The courts have not been actively involved in cases of intramural speech, and the doctrine in this area is especially unsettled. In 1976, for example, the Ninth Circuit heard a case of an assistant professor who was not reappointed after he declared that “this college is run by a jerk” at an Academic Senate meeting. That court thought that “momentary stridency” in faculty deliberations deserved some constitutional protection.
The courts could build on the logic of the AAUP and extend constitutional protection to intramural speech. That would require further treating professors as different than other government employees. Professorial speech regarding such matters as faculty hiring or curriculum design are so closely related to matters of teaching and scholarship that perhaps it should also fall under the Garcetti exception. If we are willing to take that step, can we take the further step of protecting intramural speech on such matters as the appropriate Covid response by colleges or campus policies regarding undergraduate-admission policies? That probably wouldn’t work, because ultimately courts are likely to think that such faculty speech is just “an employee grievance concerning internal office policy” that should be left to college officials to resolve.

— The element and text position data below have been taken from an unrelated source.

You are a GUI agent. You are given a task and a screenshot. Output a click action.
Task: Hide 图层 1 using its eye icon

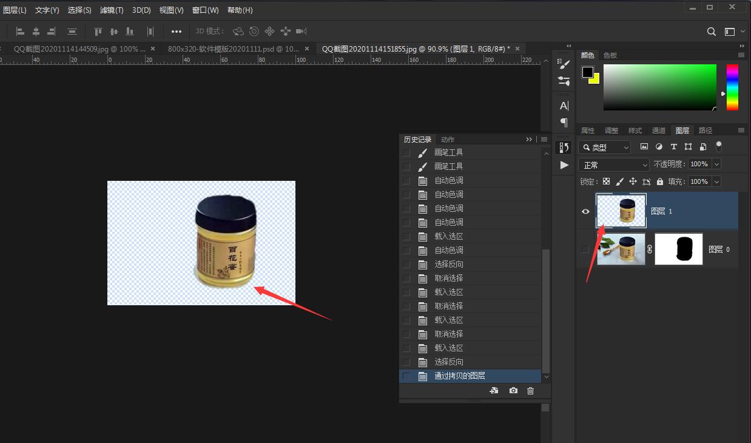(x=585, y=211)
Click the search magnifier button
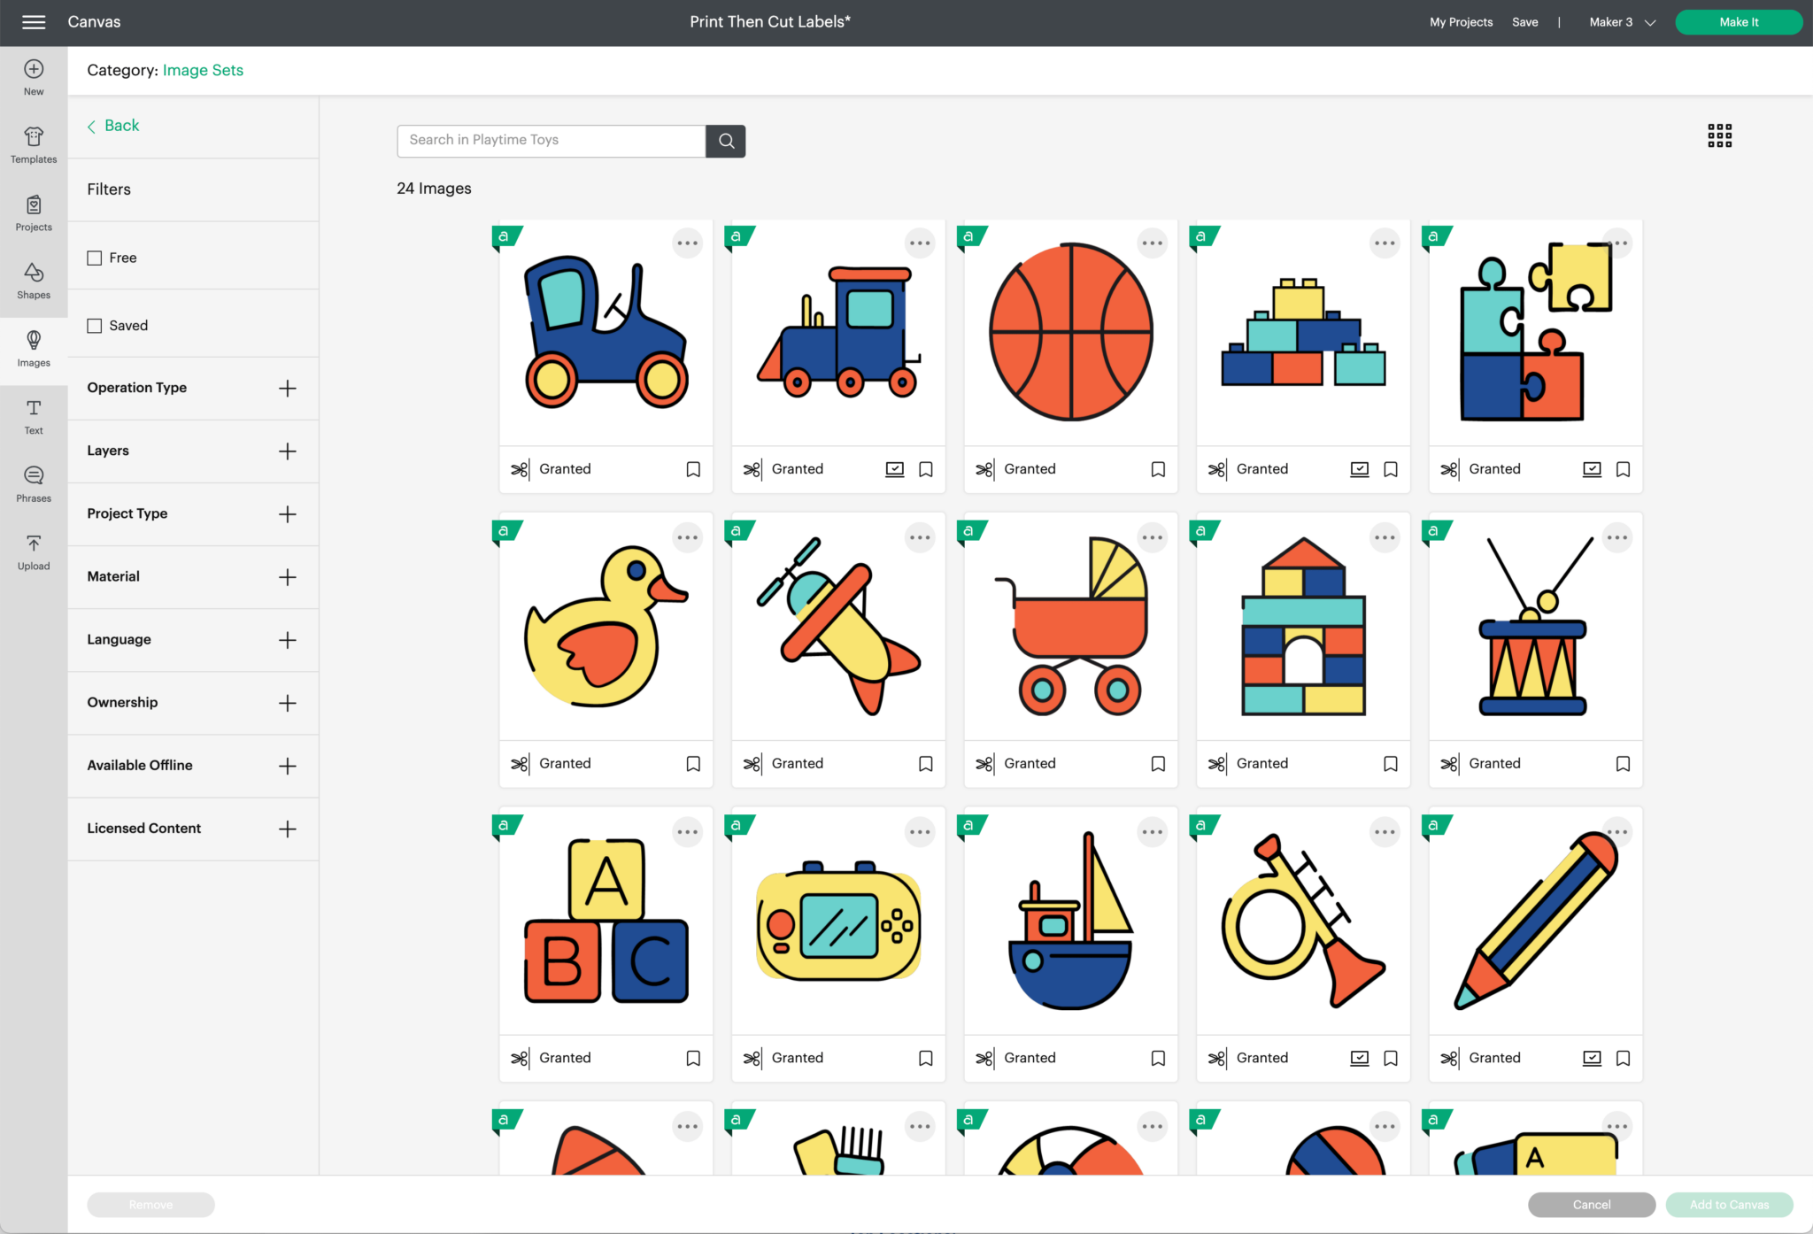 (726, 141)
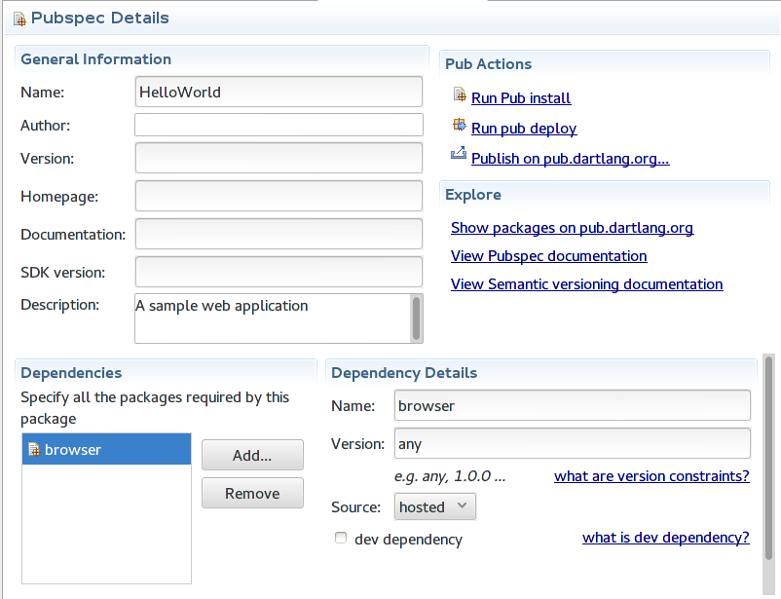Click the dependency Version field showing any
This screenshot has height=599, width=781.
point(572,443)
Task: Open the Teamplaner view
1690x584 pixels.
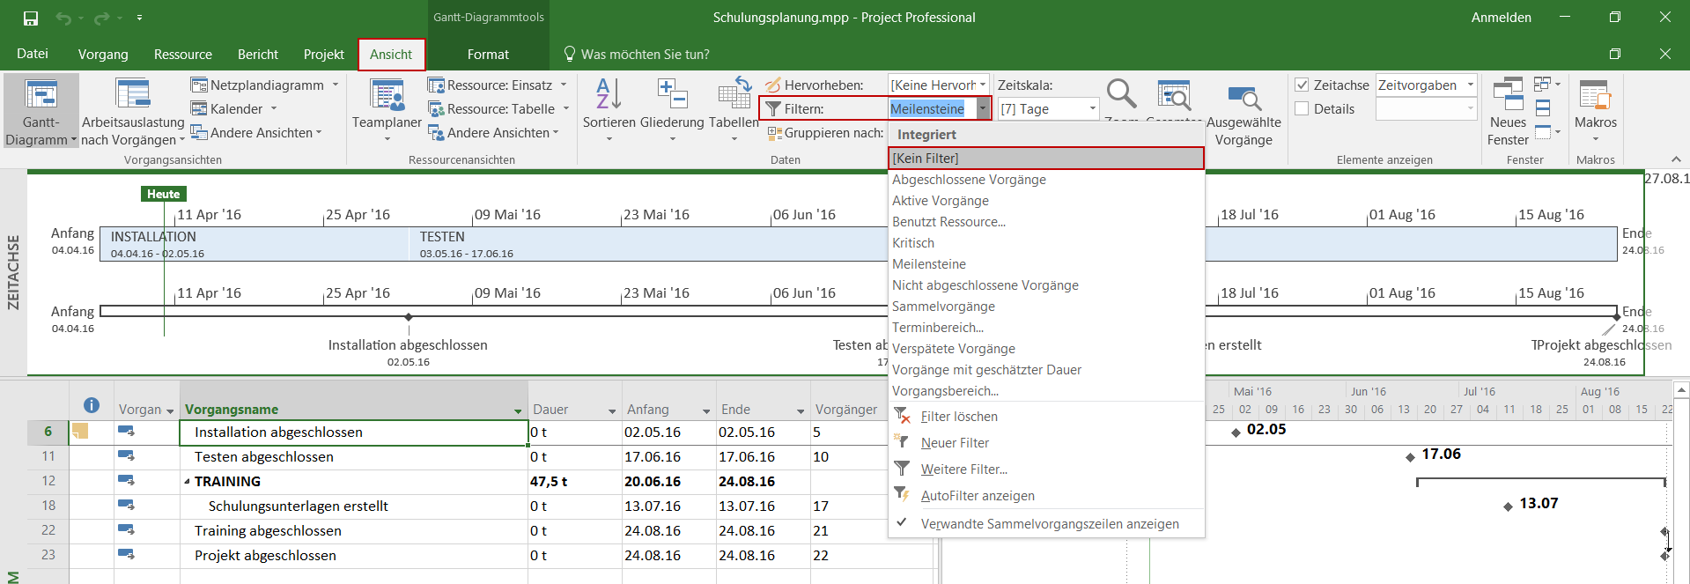Action: pyautogui.click(x=387, y=97)
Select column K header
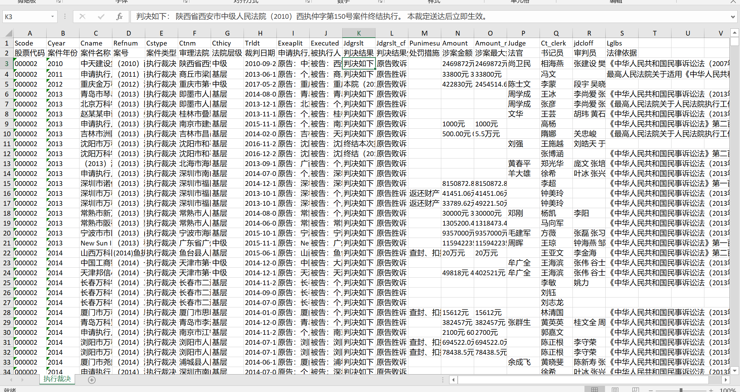Viewport: 740px width, 392px height. pyautogui.click(x=359, y=33)
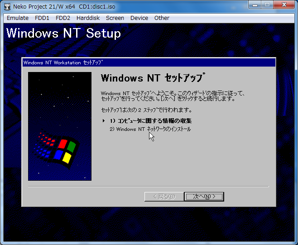Open the Device menu

point(139,18)
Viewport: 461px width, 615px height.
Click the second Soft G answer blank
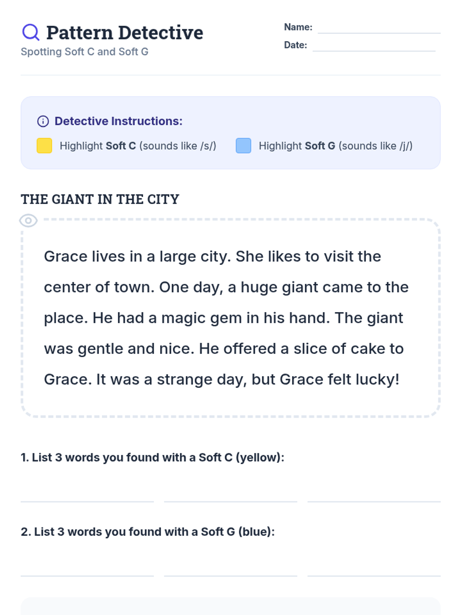point(231,567)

The dissenting judge in Porter took a different approach, treating intramural speech the same as extramural speech. Speaking at a faculty meeting was not an employment duty, the dissenting judge thought, and thus should be treated as purely private speech, like a blog post. That does not seem like a sustainable path to take.
The problem of intramural speech poses genuine challenges for existing First Amendment doctrine, but then again so do other types of speech by public-college professors. Properly protecting such speech will require judges to revisit the fundamental concerns of the Supreme Court’s academic-freedom cases of the 1950s and 1960s, and think through how the unique job responsibilities of professors will require some unique doctrinal solutions. If professors really are the “priests of our democracy,” as Justice Felix Frankfurter once asserted, then how they perform their duties will have some distinctive constitutional significance and require greater solicitude from the courts.
If intramural speech is beyond the protection of the First Amendment, the consequences for professors at public colleges and universities could be quite dire. Writing a “Dear Colleague” email expressing unpopular views about any number of professional matters could get you fired or otherwise sanctioned. Of course, state colleges could still choose to protect such speech through appropriately drafted academic-freedom policies, but as academic controversies become hot-button political issues, state political leaders might not be so willing to let those colleges shield such faculty speech.
The proper degree of protection for intramural speech is not an easy question for either academic-freedom principles or constitutional law, but if other judges follow the lead of the Fourth Circuit, professors should not expect much help from the courts.